» Work required:
In the records below, find the line with "1897x737 pixels.", then copy each line exactly until you have copied the line with "The height and". Leave any picture out.

:::

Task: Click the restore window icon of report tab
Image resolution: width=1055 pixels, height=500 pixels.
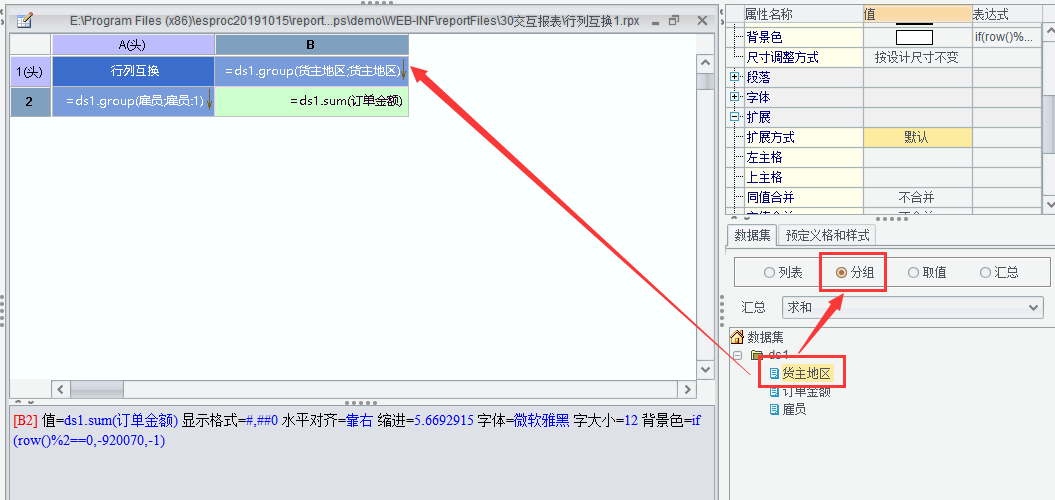Action: (674, 21)
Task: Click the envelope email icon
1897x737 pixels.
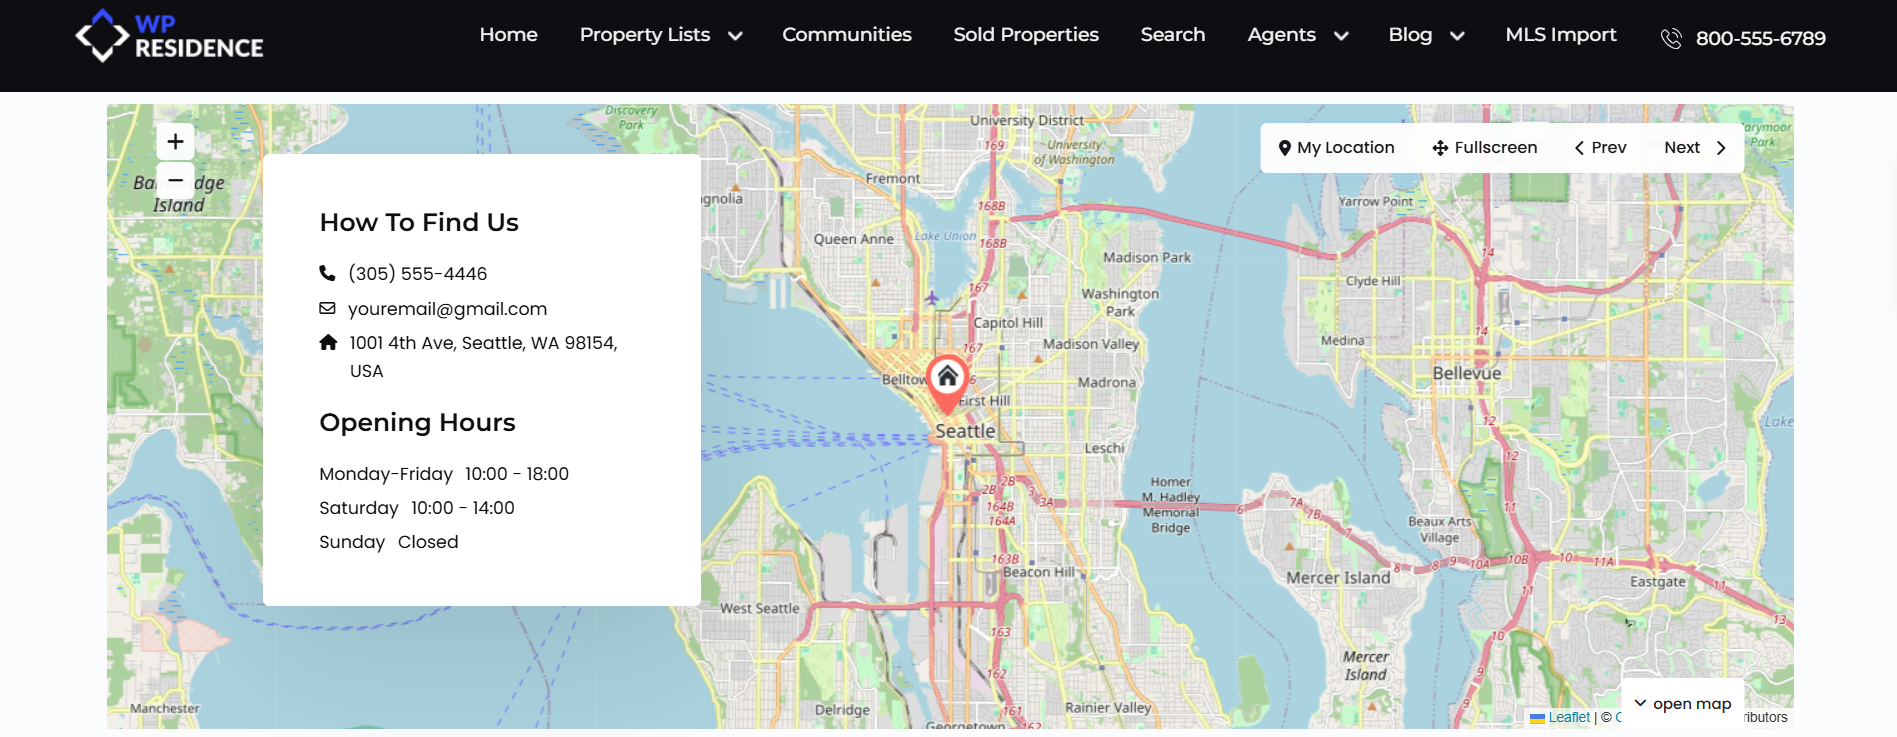Action: [327, 308]
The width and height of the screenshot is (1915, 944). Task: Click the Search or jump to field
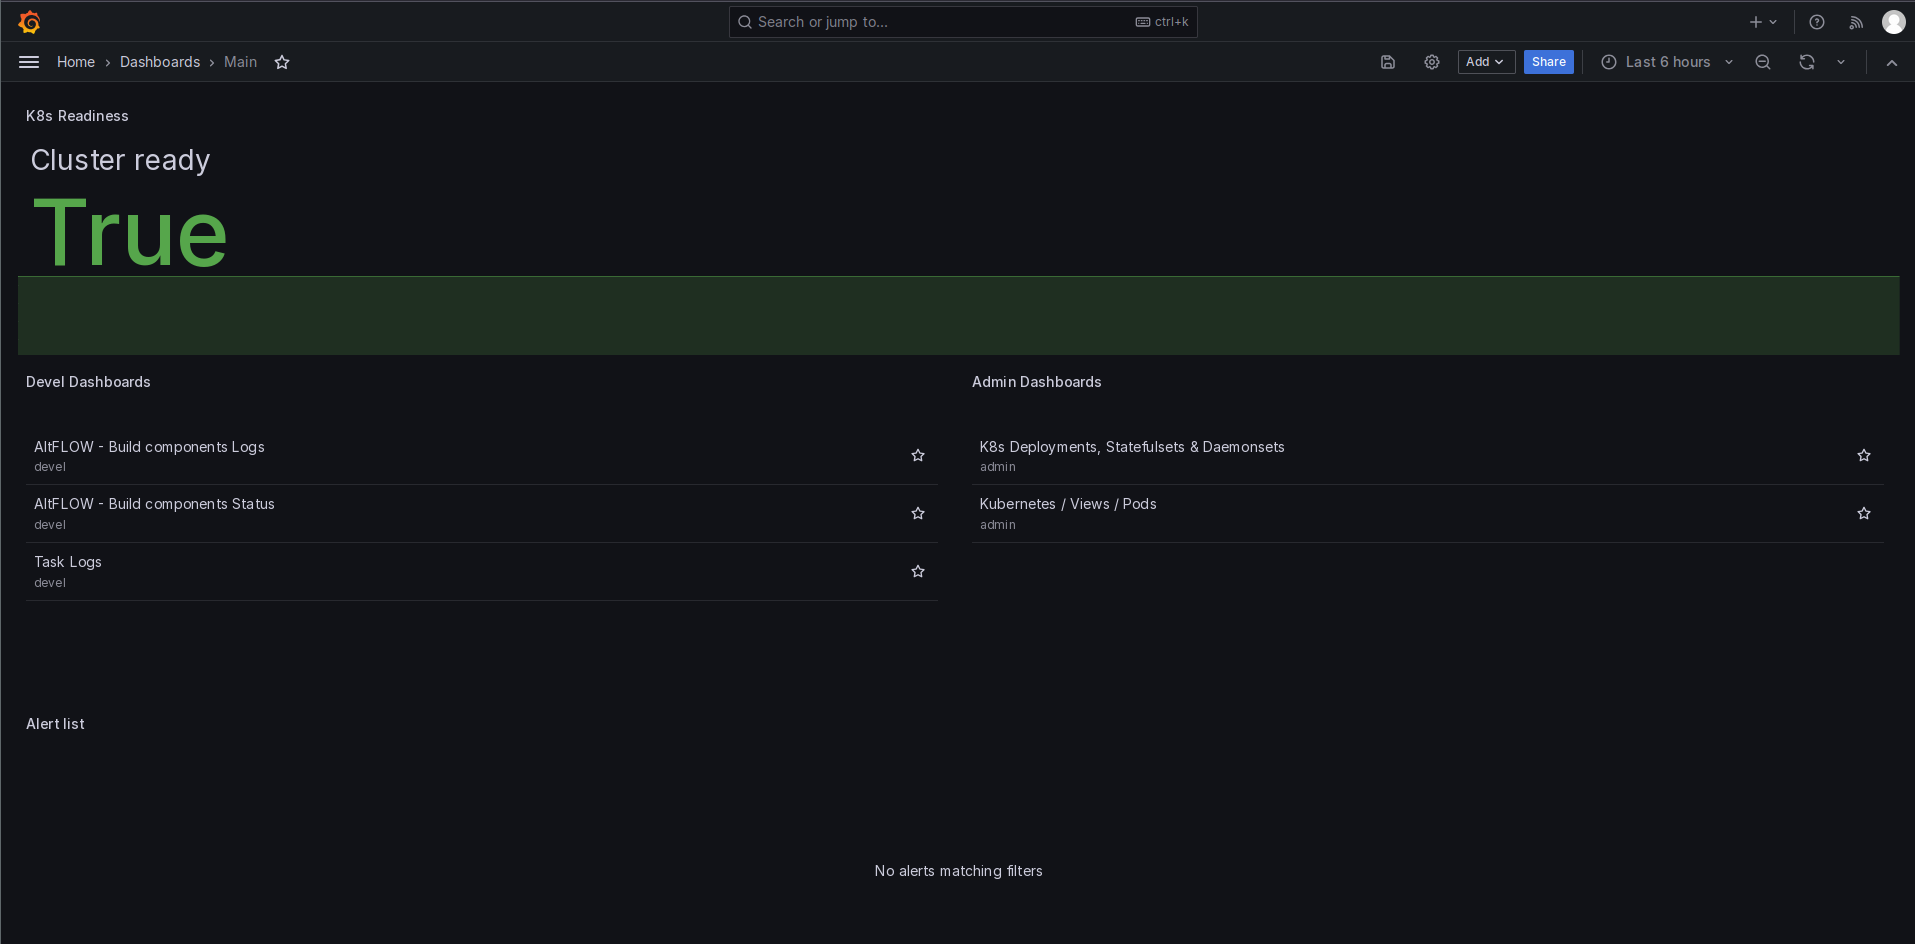click(963, 22)
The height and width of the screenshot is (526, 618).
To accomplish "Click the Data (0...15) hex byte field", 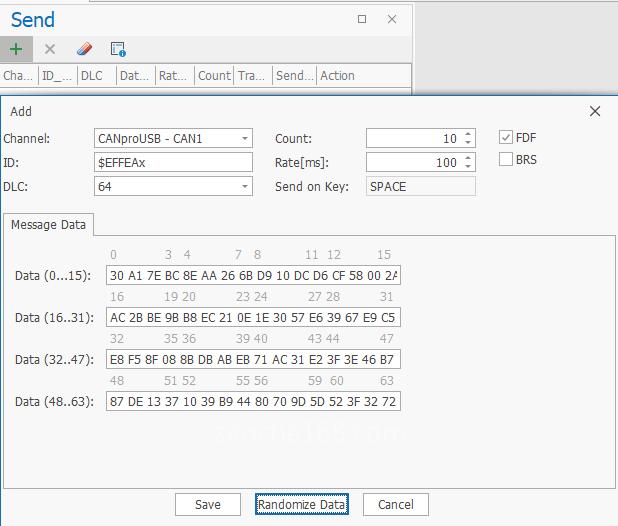I will pos(253,275).
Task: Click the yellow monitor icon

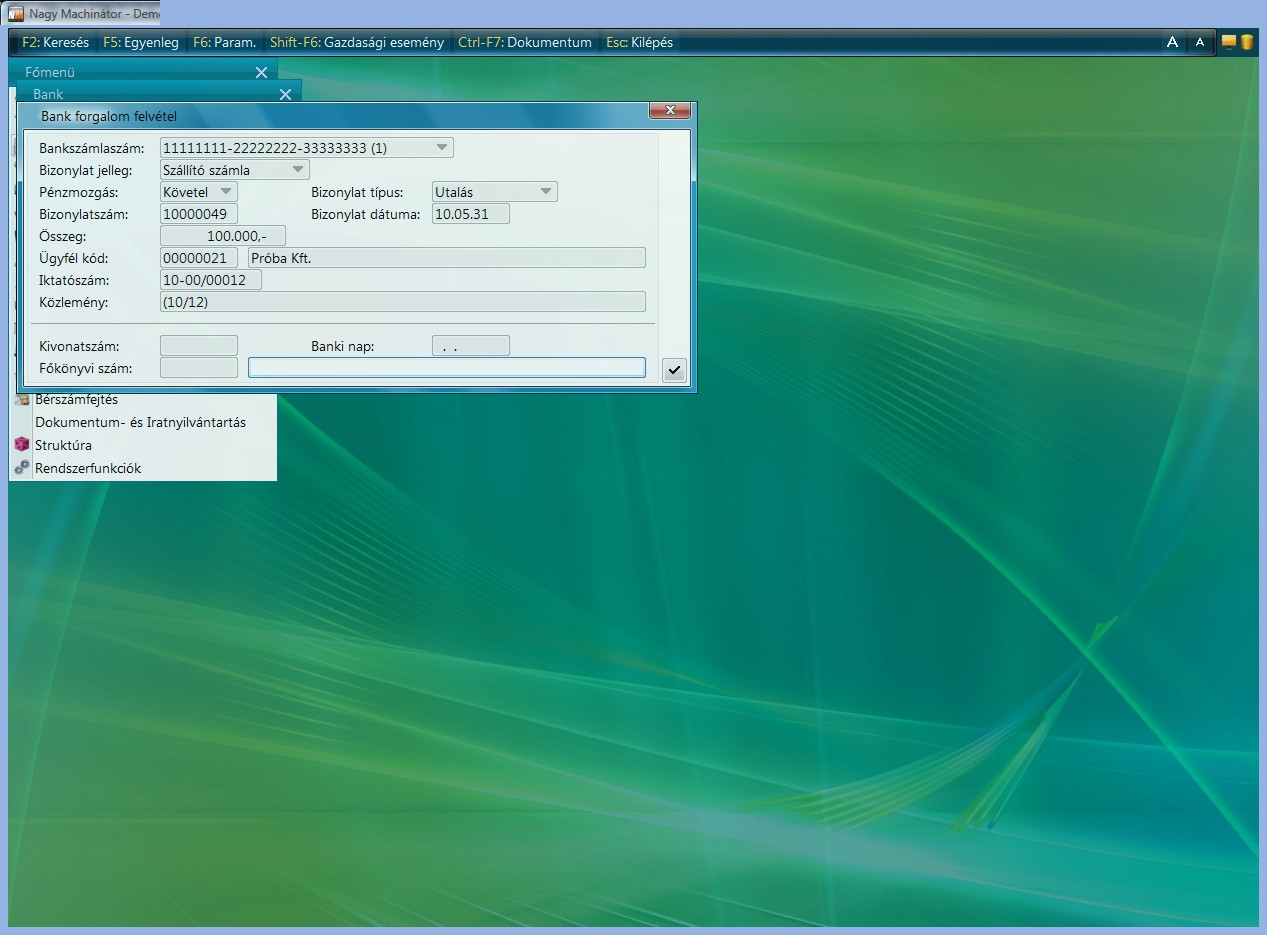Action: pyautogui.click(x=1229, y=42)
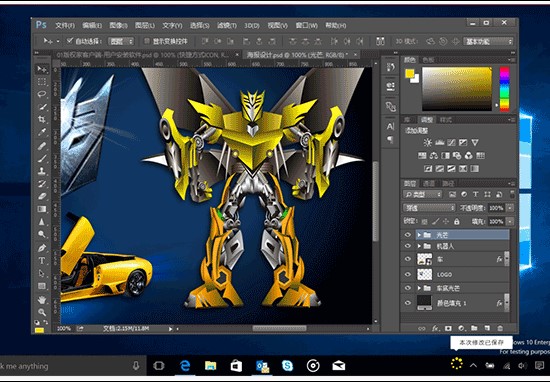Open the layer blend mode dropdown
This screenshot has width=550, height=382.
click(429, 208)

:::

» Exercise solution:
1897x737 pixels.
Action: [327, 308]
The width and height of the screenshot is (1915, 944). Task: Click the Search or jump to field
click(963, 22)
The height and width of the screenshot is (526, 618).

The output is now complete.